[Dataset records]
○ ○ ○

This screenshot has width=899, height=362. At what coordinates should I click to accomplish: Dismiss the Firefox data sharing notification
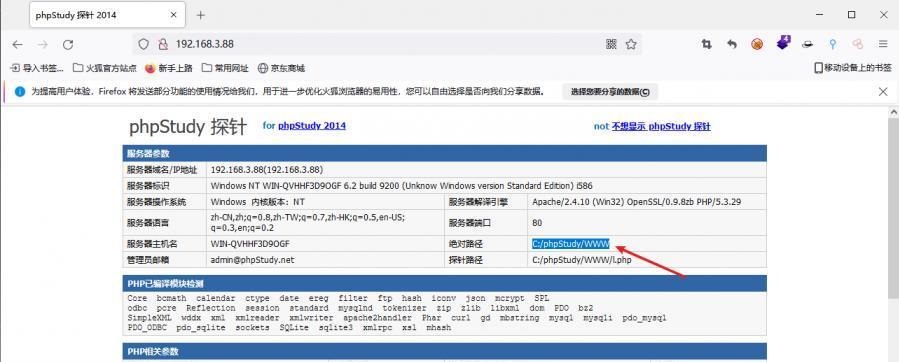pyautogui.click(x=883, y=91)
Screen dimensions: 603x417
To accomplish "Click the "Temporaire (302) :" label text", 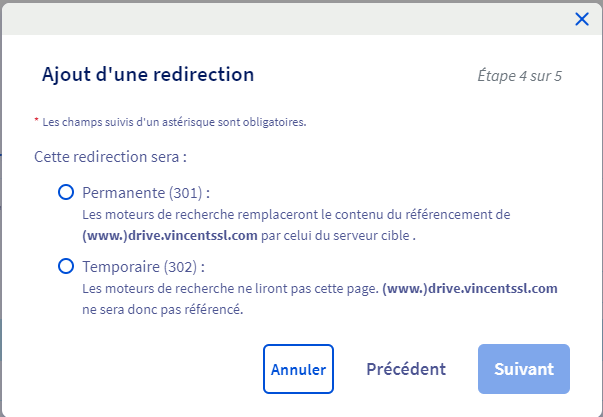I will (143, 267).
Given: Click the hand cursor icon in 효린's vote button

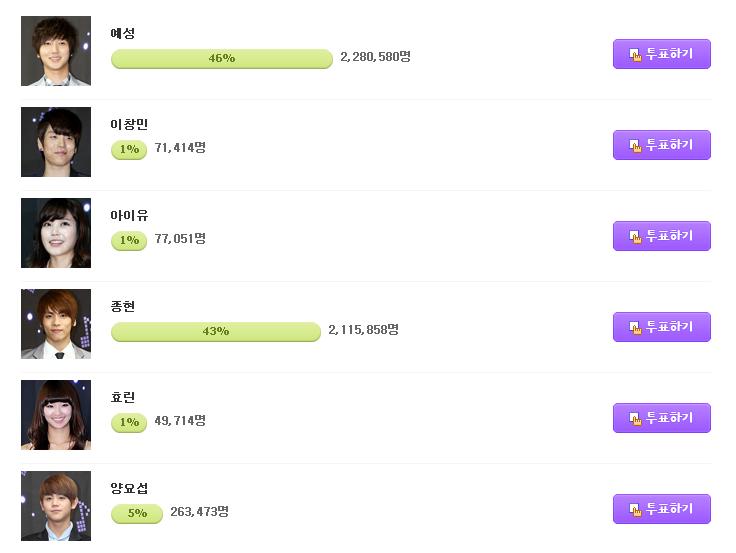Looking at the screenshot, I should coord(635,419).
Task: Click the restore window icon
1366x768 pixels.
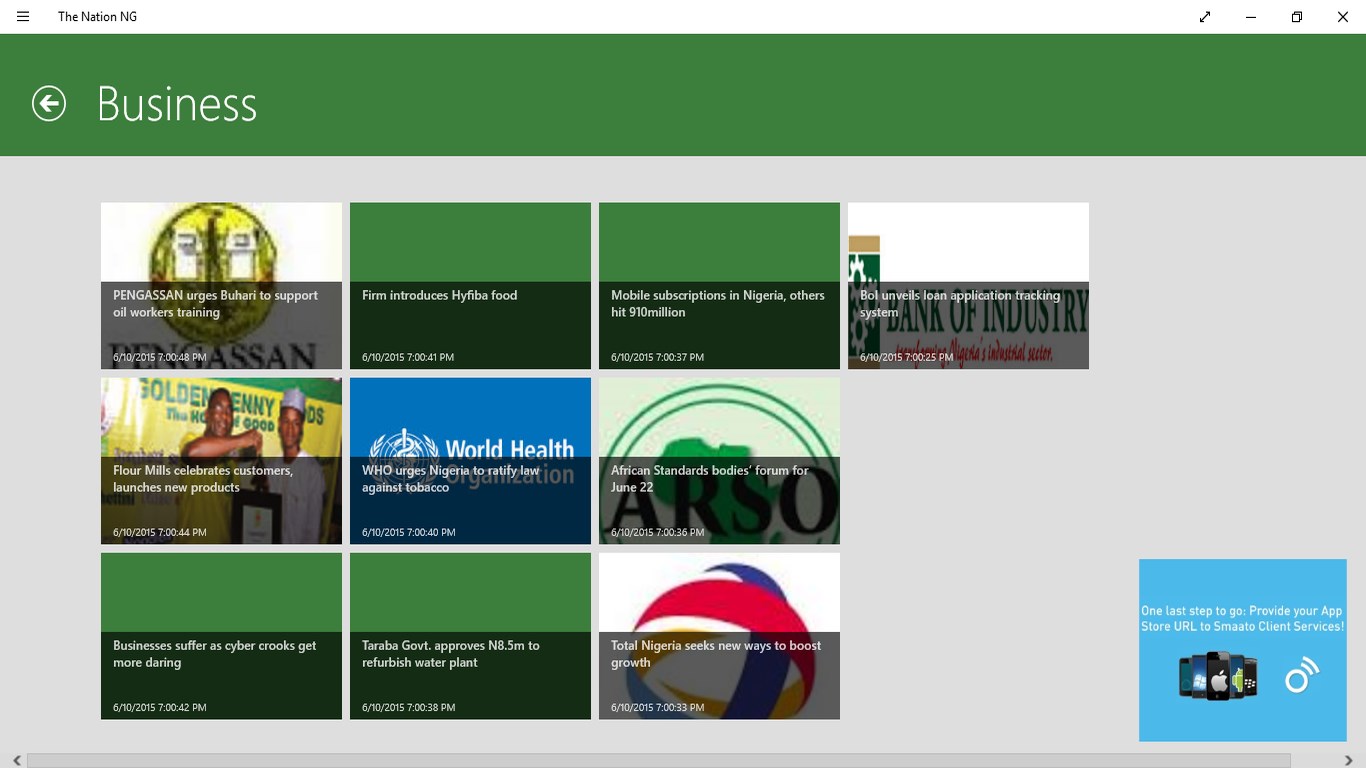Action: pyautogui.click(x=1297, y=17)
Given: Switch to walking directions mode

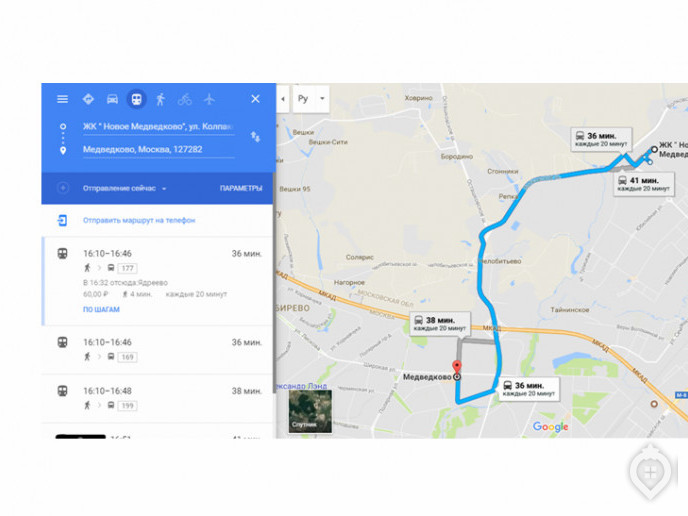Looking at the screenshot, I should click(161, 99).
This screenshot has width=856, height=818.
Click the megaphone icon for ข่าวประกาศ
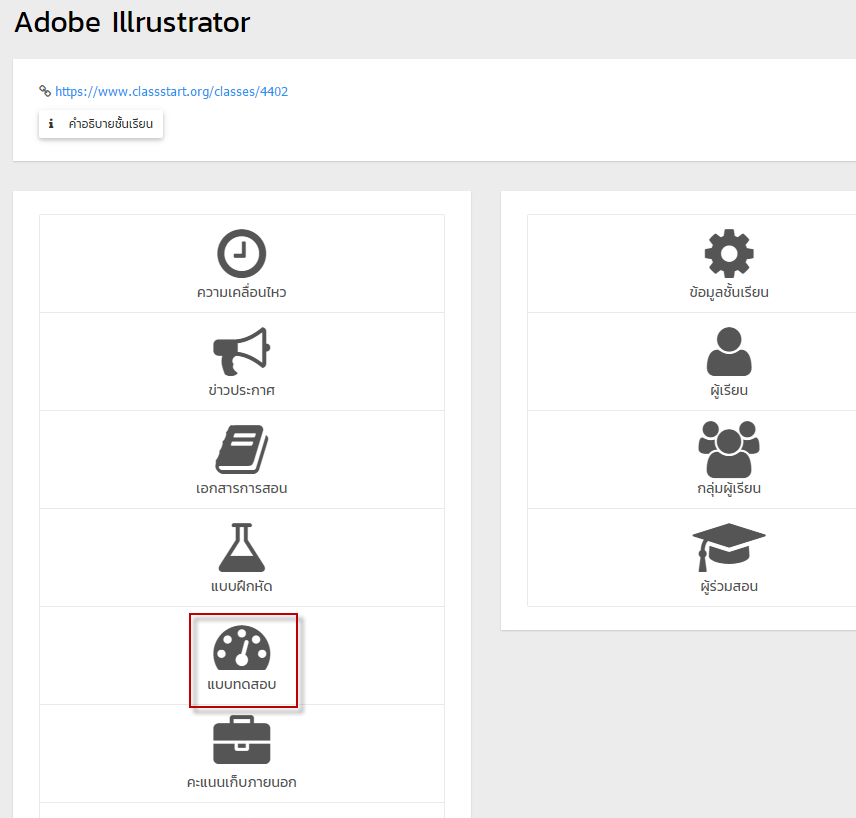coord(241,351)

○ ○ ○

Exercise directions: Please return, without any change, the lines from the line containing "Given: Click the" through the last line of the entries, dropping the pictures.

Your solution:
Given: Click the hand cursor icon in 효린's vote button

Looking at the screenshot, I should coord(635,419).
Task: Click the restore window icon
1366x768 pixels.
Action: pyautogui.click(x=1297, y=17)
Given: Switch to walking directions mode

Looking at the screenshot, I should click(161, 99).
This screenshot has width=856, height=818.
Click the megaphone icon for ข่าวประกาศ
coord(241,351)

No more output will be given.